I have two 8800GTX cards on a Windows machine (Intel Q6600 CPU, 2x1GB DDR2 RAM, Asus Striker Extreme NForce680i SLI motherboard).
I have speed problem in “multiGPU” example of CUDA SDK. When i run in 2-GPU mode the processing time is 10x slower than the 1-GPU mode:
2 GPUs found
Processing time: 472.811005 (ms)
Only one GPU found
Processing time: 40.686001 (ms)
I attached two 600W psu to each of the cards. I think there is no power problem.
Has anyoen ever tried to run this application in 2-GPU mode? What would I see after the execution of this “multiGPU” application. Any help/suggestion will be useful.
I tried to run the original Nvidia sample code “multiGPU” from SDK 1.0.
There is no modifications on the code. I think there is a problem about my hardware/software configuration. But I can not figure it out. Any help will be appreciated…
I am using Asus Striker Extreme with chipset “Nvidia nForce 680i SLI”. As it says on the user guide, this motherboard supports SLI technology at full x16, x16 speed.

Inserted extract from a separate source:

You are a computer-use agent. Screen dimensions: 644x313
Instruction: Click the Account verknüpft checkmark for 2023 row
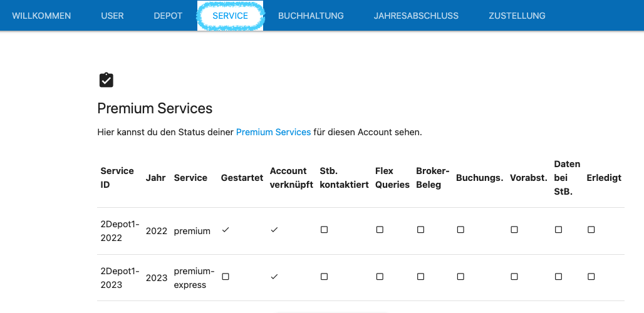pos(274,277)
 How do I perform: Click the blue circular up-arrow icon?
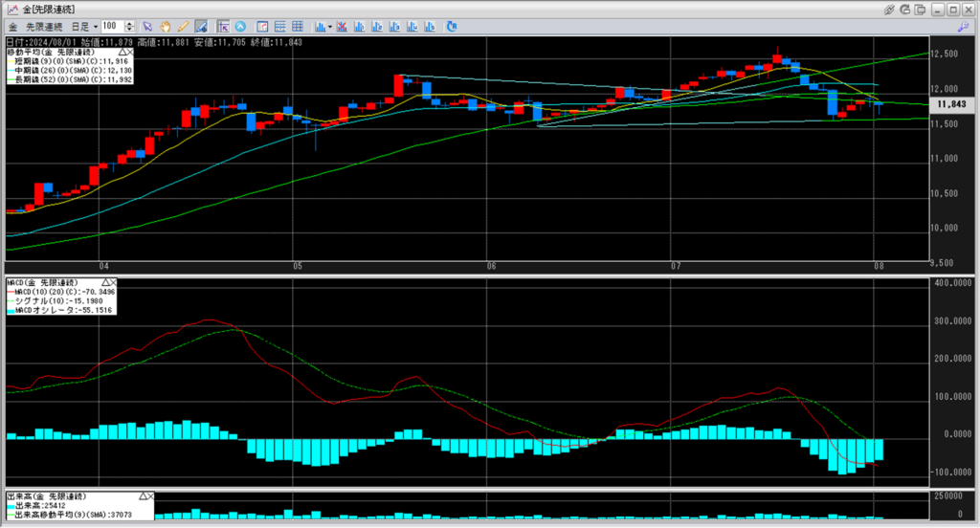[239, 26]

This motherboard has also one PCI Express x16 slot at x8 speed and one PCI Express x1 slot. I have installed 8800 GTX cards to the blue slots which has x16 speed (referring to the guide).

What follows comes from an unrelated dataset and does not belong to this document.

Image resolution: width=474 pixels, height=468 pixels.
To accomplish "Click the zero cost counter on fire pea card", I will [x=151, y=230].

I’m seeing the same problem on a Dell XPS H2C (680i SLI chipset) with dual 8800GTX cards. The multiGPU example takes 10x longer with one GPU, although the monte-carlo example does run about twice as fast with dual GPUs (why the difference?). When I run a larger multi-GPU application, it seems that each thread spends about half its time idling, even though the problem is definitely compute-bound (very low IO).
Have you discovered the cause of/solution to this problem?